All that said, i can do all these and more but somehow geniuses like El-B make it sound yet funkier by some magic tricks that have decived my ears for the best part of seven years... but no mind, it makes me happy that there will always be some more drum magic out there to learn.
Following on from Blackdown... Some have what I would call "flat" snares, ie on the expected (in terms of backbeat syncopation) 2 and 4 beat... and really swung hi hats/shakers (ie- subtly fluid in terms of placement just before or after the quantised position by a tiny amount to give a live-ish feel). But the best stuff (and this is something which Grime certainly used to excel at) has them at funky angles, slightly before or after the expect 2 and four, giving it this kind of mutated cubist snap effect. The best dubstep also does this, and it enables crazy syncopation, especially if the music (basslines especially) is synced up to coincide rhythmically with the "off"-placement of kicks and snares, that really amps up the jitteryness (almost taking it into jazz territory of skittering anti-funk).
Another key part of 2-step is having space or gaps in the beat and music, little stops which create an additional level of unexpected rhythm-drive.

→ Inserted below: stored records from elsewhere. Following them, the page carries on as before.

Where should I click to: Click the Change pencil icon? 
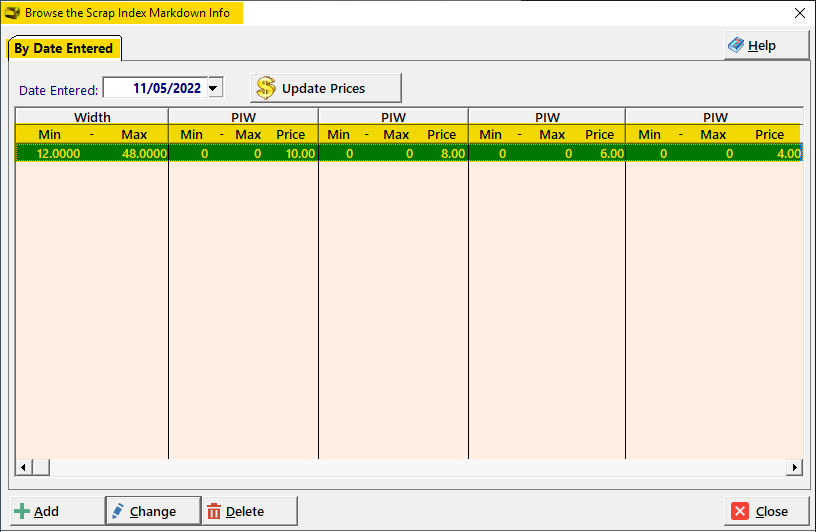[x=118, y=511]
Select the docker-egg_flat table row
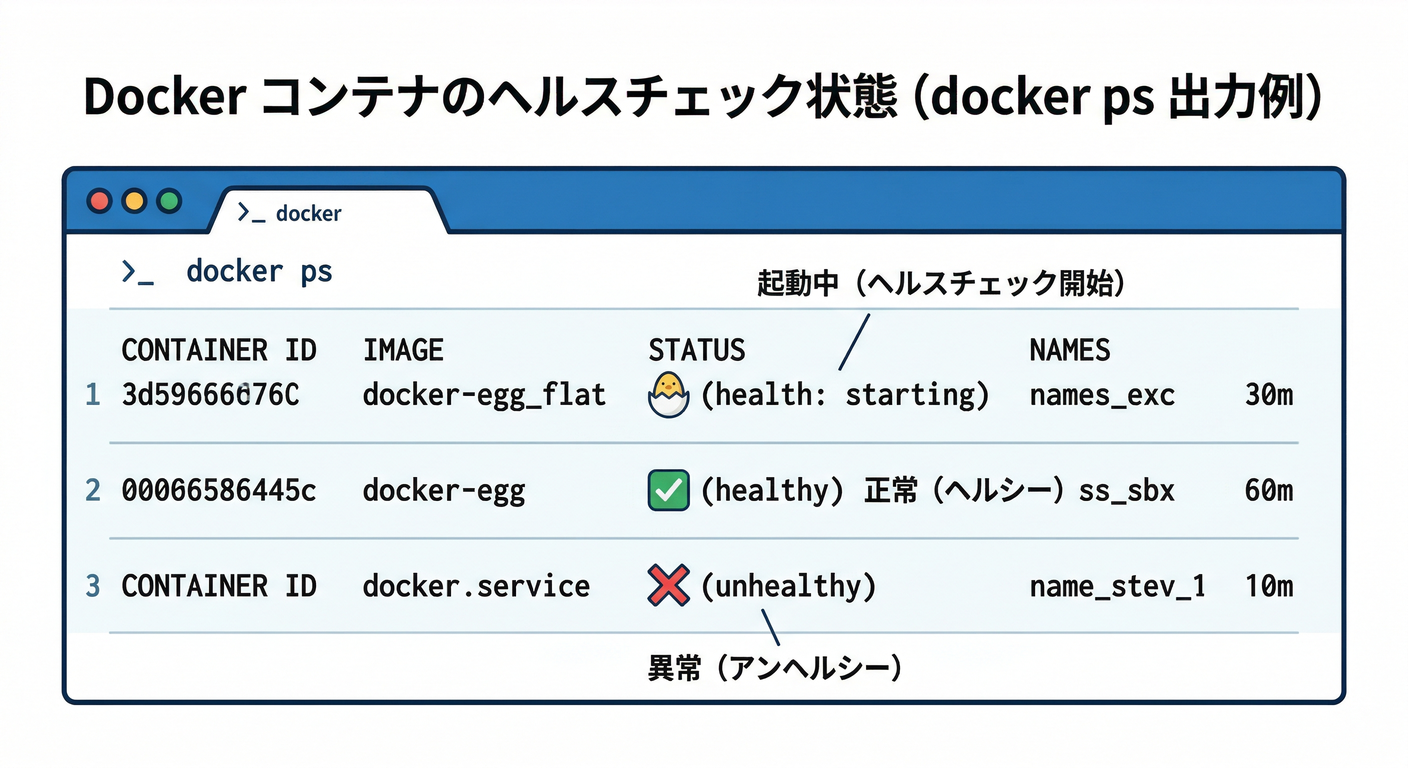1408x768 pixels. click(x=485, y=394)
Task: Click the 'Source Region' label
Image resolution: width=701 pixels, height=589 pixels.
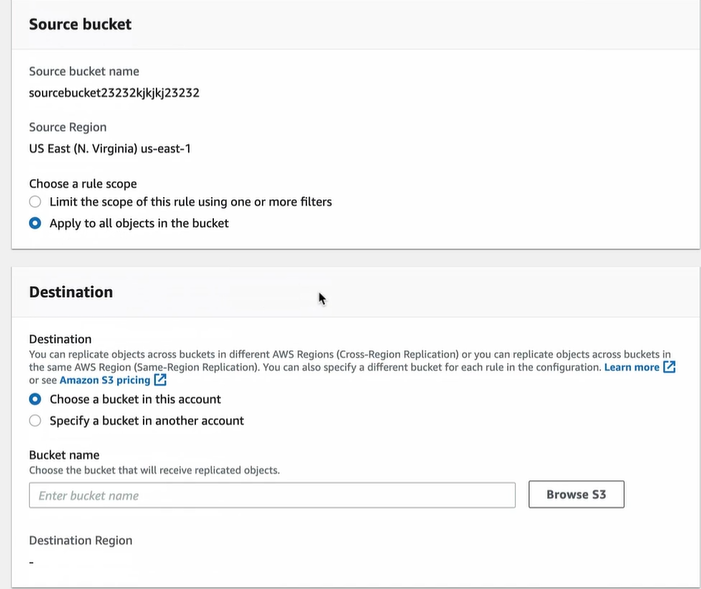Action: [x=68, y=127]
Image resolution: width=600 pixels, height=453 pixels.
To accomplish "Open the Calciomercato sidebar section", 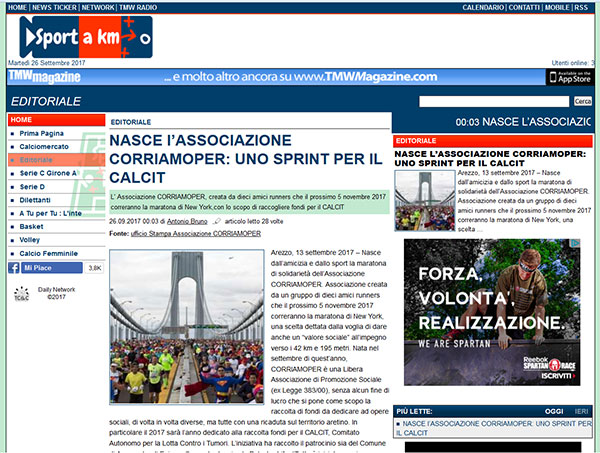I will click(x=43, y=146).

Combined with the "off" snares and basskicks this makes this kind of music unbelievably fascinating.
But really its all in the shakers/hi hats, they are the stitching that ties the rhythm together, it stands or falls on how well they interact with the rest of the beat, giving it space and a sense of drum-narrative, connecting the kick to the snare in that extra-itchy manner... Theoretically a half step pattern ought to give even more space and room for hi-hat patterning (given the additional space involved) but not many have followed up this angle...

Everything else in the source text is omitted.